[Stored records]
----------------
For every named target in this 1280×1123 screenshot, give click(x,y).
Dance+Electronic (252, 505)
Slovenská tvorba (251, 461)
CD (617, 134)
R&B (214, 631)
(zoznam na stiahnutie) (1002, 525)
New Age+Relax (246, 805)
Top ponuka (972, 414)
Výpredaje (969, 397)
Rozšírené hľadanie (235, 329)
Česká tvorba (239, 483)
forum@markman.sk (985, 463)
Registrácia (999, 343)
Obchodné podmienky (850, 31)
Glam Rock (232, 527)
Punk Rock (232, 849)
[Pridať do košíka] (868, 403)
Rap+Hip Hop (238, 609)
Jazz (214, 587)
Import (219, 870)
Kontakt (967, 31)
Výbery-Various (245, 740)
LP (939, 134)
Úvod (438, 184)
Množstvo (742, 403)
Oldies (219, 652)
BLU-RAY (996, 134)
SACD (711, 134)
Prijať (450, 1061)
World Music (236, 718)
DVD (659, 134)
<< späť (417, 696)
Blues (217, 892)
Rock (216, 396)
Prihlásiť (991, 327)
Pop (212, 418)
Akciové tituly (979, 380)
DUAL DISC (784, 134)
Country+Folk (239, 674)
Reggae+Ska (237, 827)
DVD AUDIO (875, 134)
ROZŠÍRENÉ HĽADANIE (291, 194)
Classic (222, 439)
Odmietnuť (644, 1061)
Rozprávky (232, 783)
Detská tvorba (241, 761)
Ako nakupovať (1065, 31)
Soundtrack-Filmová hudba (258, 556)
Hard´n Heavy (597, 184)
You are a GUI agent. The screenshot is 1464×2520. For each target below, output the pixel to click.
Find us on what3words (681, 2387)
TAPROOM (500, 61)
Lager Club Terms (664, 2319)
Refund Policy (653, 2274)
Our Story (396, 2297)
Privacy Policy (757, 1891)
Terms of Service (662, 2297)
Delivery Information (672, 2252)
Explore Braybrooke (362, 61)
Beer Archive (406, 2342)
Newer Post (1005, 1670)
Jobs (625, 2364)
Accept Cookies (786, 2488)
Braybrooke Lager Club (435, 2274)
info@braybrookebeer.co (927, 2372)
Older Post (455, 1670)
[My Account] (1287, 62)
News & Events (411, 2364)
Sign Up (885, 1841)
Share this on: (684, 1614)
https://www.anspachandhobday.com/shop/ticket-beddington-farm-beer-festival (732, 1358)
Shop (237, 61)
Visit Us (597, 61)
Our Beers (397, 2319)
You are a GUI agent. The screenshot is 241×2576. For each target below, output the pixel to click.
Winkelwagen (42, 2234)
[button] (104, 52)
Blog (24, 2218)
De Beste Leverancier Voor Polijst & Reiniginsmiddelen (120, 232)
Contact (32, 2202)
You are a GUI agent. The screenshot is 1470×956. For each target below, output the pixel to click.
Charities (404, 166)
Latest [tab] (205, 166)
----------------
In the records above, find each line that mentions the word "agent", and copy it.

● **WRITTEN RESPONSE**
You are a GUI agent. The screenshot is 1464×2520. For each target below, output the pixel to click.
You are a GUI agent. The screenshot is 241×2576. For each target below, output the pixel to click.
You are a GUI agent. The screenshot is 1470×956. For each target below, output the pixel to click.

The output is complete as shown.